(Dataset rows)
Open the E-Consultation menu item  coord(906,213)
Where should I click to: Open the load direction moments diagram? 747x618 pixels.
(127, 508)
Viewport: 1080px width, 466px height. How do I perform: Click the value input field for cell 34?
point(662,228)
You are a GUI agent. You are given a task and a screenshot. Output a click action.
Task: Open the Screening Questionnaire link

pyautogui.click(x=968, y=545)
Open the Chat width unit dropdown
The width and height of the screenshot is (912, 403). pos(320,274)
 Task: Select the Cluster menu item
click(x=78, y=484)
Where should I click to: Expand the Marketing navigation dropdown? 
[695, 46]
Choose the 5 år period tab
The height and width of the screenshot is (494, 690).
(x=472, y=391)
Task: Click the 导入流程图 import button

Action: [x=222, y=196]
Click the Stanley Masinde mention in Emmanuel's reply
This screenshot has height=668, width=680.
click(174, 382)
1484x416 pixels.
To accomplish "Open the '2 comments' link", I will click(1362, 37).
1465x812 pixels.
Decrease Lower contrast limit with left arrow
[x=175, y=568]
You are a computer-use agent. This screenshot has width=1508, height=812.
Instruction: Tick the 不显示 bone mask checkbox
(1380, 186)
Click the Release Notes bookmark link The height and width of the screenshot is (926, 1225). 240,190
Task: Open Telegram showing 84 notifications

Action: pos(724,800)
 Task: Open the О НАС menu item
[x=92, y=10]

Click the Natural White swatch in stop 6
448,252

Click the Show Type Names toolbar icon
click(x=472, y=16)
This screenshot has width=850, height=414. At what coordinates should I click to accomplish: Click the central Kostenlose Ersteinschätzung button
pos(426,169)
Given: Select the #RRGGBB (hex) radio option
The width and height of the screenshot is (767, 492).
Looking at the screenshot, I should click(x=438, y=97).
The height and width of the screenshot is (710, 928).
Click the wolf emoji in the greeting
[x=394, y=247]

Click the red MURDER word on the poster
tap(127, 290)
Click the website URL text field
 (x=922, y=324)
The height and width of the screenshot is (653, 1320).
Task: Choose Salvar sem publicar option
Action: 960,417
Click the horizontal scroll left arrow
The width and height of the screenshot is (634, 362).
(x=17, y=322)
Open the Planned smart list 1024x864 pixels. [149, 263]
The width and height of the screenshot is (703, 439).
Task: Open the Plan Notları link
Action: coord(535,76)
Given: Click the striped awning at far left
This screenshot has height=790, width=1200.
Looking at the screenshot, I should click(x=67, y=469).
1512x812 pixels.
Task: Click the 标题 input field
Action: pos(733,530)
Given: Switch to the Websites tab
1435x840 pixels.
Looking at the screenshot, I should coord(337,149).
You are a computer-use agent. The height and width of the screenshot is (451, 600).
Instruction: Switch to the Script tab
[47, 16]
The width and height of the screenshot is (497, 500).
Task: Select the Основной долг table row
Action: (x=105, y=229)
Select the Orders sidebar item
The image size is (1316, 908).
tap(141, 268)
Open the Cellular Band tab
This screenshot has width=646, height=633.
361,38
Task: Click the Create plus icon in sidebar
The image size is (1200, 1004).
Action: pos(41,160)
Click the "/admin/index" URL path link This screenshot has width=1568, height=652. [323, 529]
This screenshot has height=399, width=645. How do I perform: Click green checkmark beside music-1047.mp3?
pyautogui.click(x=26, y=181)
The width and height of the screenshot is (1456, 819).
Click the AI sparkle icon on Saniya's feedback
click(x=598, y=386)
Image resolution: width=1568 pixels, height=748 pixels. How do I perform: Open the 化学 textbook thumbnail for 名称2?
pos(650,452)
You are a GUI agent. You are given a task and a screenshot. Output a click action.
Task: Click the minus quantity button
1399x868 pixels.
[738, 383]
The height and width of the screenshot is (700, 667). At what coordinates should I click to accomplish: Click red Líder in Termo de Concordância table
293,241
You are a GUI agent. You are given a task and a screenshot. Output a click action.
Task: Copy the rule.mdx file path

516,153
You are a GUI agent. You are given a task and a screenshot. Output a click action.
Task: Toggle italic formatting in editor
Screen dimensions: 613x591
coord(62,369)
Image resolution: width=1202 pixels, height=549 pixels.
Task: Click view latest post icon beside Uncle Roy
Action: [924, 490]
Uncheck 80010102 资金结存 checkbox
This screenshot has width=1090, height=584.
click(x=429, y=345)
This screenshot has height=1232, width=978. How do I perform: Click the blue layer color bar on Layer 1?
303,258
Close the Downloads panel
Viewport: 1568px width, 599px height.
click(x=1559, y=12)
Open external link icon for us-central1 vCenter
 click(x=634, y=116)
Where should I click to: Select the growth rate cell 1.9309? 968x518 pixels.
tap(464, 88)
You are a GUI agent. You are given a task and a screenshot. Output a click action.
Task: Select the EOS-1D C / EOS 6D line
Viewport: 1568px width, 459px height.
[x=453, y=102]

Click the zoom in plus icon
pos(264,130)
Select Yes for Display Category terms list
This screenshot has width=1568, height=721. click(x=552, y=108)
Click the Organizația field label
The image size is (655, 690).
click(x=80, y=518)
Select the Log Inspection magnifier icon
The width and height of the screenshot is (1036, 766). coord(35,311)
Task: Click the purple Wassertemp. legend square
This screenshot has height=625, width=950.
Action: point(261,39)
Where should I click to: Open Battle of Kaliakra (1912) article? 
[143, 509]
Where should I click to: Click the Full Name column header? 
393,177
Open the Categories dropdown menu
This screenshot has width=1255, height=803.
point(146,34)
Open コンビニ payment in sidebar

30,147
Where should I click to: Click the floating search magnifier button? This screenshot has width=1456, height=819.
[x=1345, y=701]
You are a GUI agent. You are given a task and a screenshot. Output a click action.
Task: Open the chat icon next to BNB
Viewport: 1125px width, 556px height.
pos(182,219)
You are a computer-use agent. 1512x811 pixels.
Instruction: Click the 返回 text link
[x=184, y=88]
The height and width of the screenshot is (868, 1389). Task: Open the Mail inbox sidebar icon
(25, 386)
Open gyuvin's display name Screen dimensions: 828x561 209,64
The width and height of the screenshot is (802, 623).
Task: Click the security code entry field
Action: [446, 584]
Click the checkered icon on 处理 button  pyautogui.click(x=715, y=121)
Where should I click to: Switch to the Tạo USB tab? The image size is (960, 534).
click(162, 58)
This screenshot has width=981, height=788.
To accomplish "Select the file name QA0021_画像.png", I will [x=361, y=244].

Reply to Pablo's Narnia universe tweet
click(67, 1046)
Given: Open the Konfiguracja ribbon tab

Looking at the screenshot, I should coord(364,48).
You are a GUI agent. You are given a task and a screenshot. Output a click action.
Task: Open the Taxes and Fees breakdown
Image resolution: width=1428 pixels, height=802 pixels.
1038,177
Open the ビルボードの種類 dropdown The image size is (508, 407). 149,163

- REQUIREMENTS -
Put every line of the listing above into a JSON list of strings, one string per line, and omit blank lines.

- IN RESPONSE -
[
  "Open the E-Consultation menu item  coord(906,213)",
  "Where should I click to: Open the load direction moments diagram? 747x618 pixels.",
  "(127, 508)",
  "Viewport: 1080px width, 466px height. How do I perform: Click the value input field for cell 34?",
  "point(662,228)",
  "You are a GUI agent. You are given a task and a screenshot. Output a click action.",
  "Task: Open the Screening Questionnaire link",
  "pyautogui.click(x=968, y=545)",
  "Open the Chat width unit dropdown",
  "The width and height of the screenshot is (912, 403). pos(320,274)",
  " Task: Select the Cluster menu item",
  "click(x=78, y=484)",
  "Where should I click to: Expand the Marketing navigation dropdown? ",
  "[695, 46]",
  "Choose the 5 år period tab",
  "The height and width of the screenshot is (494, 690).",
  "(x=472, y=391)",
  "Task: Click the 导入流程图 import button",
  "Action: [x=222, y=196]",
  "Click the Stanley Masinde mention in Emmanuel's reply",
  "This screenshot has height=668, width=680.",
  "click(174, 382)",
  "1484x416 pixels.",
  "To accomplish \"Open the '2 comments' link\", I will click(1362, 37).",
  "1465x812 pixels.",
  "Decrease Lower contrast limit with left arrow",
  "[x=175, y=568]",
  "You are a computer-use agent. This screenshot has width=1508, height=812.",
  "Instruction: Tick the 不显示 bone mask checkbox",
  "(1380, 186)",
  "Click the Release Notes bookmark link The height and width of the screenshot is (926, 1225). 240,190",
  "Task: Open Telegram showing 84 notifications",
  "Action: pos(724,800)",
  " Task: Open the О НАС menu item",
  "[x=92, y=10]",
  "Click the Natural White swatch in stop 6",
  "448,252",
  "Click the Show Type Names toolbar icon",
  "click(x=472, y=16)",
  "This screenshot has width=850, height=414. At what coordinates should I click to accomplish: Click the central Kostenlose Ersteinschätzung button",
  "pos(426,169)",
  "Given: Select the #RRGGBB (hex) radio option",
  "The width and height of the screenshot is (767, 492).",
  "Looking at the screenshot, I should click(x=438, y=97).",
  "The height and width of the screenshot is (710, 928).",
  "Click the wolf emoji in the greeting",
  "[x=394, y=247]",
  "Click the red MURDER word on the poster",
  "tap(127, 290)",
  "Click the website URL text field",
  " (x=922, y=324)",
  "The height and width of the screenshot is (653, 1320).",
  "Task: Choose Salvar sem publicar option",
  "Action: 960,417",
  "Click the horizontal scroll left arrow",
  "The width and height of the screenshot is (634, 362).",
  "(x=17, y=322)",
  "Open the Planned smart list 1024x864 pixels. [149, 263]",
  "The width and height of the screenshot is (703, 439).",
  "Task: Open the Plan Notları link",
  "Action: coord(535,76)",
  "Given: Click the striped awning at far left",
  "This screenshot has height=790, width=1200.",
  "Looking at the screenshot, I should click(x=67, y=469).",
  "1512x812 pixels.",
  "Task: Click the 标题 input field",
  "Action: pos(733,530)",
  "Given: Switch to the Websites tab",
  "1435x840 pixels.",
  "Looking at the screenshot, I should coord(337,149).",
  "You are a computer-use agent. The height and width of the screenshot is (451, 600).",
  "Instruction: Switch to the Script tab",
  "[47, 16]",
  "The width and height of the screenshot is (497, 500).",
  "Task: Select the Основной долг table row",
  "Action: (x=105, y=229)",
  "Select the Orders sidebar item",
  "The image size is (1316, 908).",
  "tap(141, 268)",
  "Open the Cellular Band tab",
  "This screenshot has width=646, height=633.",
  "361,38",
  "Task: Click the Create plus icon in sidebar",
  "The image size is (1200, 1004).",
  "Action: pos(41,160)",
  "Click the \"/admin/index\" URL path link This screenshot has width=1568, height=652. [323, 529]",
  "This screenshot has height=399, width=645. How do I perform: Click green checkmark beside music-1047.mp3?",
  "pyautogui.click(x=26, y=181)",
  "The width and height of the screenshot is (1456, 819).",
  "Click the AI sparkle icon on Saniya's feedback",
  "click(x=598, y=386)",
  "Image resolution: width=1568 pixels, height=748 pixels. How do I perform: Open the 化学 textbook thumbnail for 名称2?",
  "pos(650,452)",
  "You are a GUI agent. You are given a task and a screenshot. Output a click action.",
  "Task: Click the minus quantity button",
  "1399x868 pixels.",
  "[738, 383]",
  "The height and width of the screenshot is (700, 667). At what coordinates should I click to accomplish: Click red Líder in Termo de Concordância table",
  "293,241",
  "You are a GUI agent. You are given a task and a screenshot. Output a click action.",
  "Task: Copy the rule.mdx file path",
  "516,153",
  "You are a GUI agent. You are given a task and a screenshot. Output a click action.",
  "Task: Toggle italic formatting in editor",
  "Screen dimensions: 613x591",
  "coord(62,369)",
  "Image resolution: width=1202 pixels, height=549 pixels.",
  "Task: Click view latest post icon beside Uncle Roy",
  "Action: [924, 490]",
  "Uncheck 80010102 资金结存 checkbox",
  "This screenshot has width=1090, height=584.",
  "click(x=429, y=345)",
  "This screenshot has height=1232, width=978. How do I perform: Click the blue layer color bar on Layer 1?",
  "303,258",
  "Close the Downloads panel",
  "Viewport: 1568px width, 599px height.",
  "click(x=1559, y=12)",
  "Open external link icon for us-central1 vCenter",
  " click(x=634, y=116)",
  "Where should I click to: Select the growth rate cell 1.9309? 968x518 pixels.",
  "tap(464, 88)",
  "You are a GUI agent. You are given a task and a screenshot. Output a click action.",
  "Task: Select the EOS-1D C / EOS 6D line",
  "Viewport: 1568px width, 459px height.",
  "[x=453, y=102]",
  "Click the zoom in plus icon",
  "pos(264,130)",
  "Select Yes for Display Category terms list",
  "This screenshot has width=1568, height=721. click(x=552, y=108)",
  "Click the Organizația field label",
  "The image size is (655, 690).",
  "click(x=80, y=518)",
  "Select the Log Inspection magnifier icon",
  "The width and height of the screenshot is (1036, 766). coord(35,311)",
  "Task: Click the purple Wassertemp. legend square",
  "This screenshot has height=625, width=950.",
  "Action: point(261,39)",
  "Where should I click to: Open Battle of Kaliakra (1912) article? ",
  "[143, 509]",
  "Where should I click to: Click the Full Name column header? ",
  "393,177",
  "Open the Categories dropdown menu",
  "This screenshot has width=1255, height=803.",
  "point(146,34)",
  "Open コンビニ payment in sidebar",
  "30,147",
  "Where should I click to: Click the floating search magnifier button? This screenshot has width=1456, height=819.",
  "[x=1345, y=701]",
  "You are a GUI agent. You are given a task and a screenshot. Output a click action.",
  "Task: Open the chat icon next to BNB",
  "Viewport: 1125px width, 556px height.",
  "pos(182,219)",
  "You are a computer-use agent. 1512x811 pixels.",
  "Instruction: Click the 返回 text link",
  "[x=184, y=88]",
  "The height and width of the screenshot is (868, 1389). Task: Open the Mail inbox sidebar icon",
  "(25, 386)",
  "Open gyuvin's display name Screen dimensions: 828x561 209,64",
  "The width and height of the screenshot is (802, 623).",
  "Task: Click the security code entry field",
  "Action: [446, 584]",
  "Click the checkered icon on 处理 button  pyautogui.click(x=715, y=121)",
  "Where should I click to: Switch to the Tạo USB tab? The image size is (960, 534).",
  "click(162, 58)",
  "This screenshot has width=981, height=788.",
  "To accomplish \"Select the file name QA0021_画像.png\", I will [x=361, y=244].",
  "Reply to Pablo's Narnia universe tweet",
  "click(67, 1046)",
  "Given: Open the Konfiguracja ribbon tab",
  "Looking at the screenshot, I should coord(364,48).",
  "You are a GUI agent. You are given a task and a screenshot. Output a click action.",
  "Task: Open the Taxes and Fees breakdown",
  "Image resolution: width=1428 pixels, height=802 pixels.",
  "1038,177",
  "Open the ビルボードの種類 dropdown The image size is (508, 407). 149,163"
]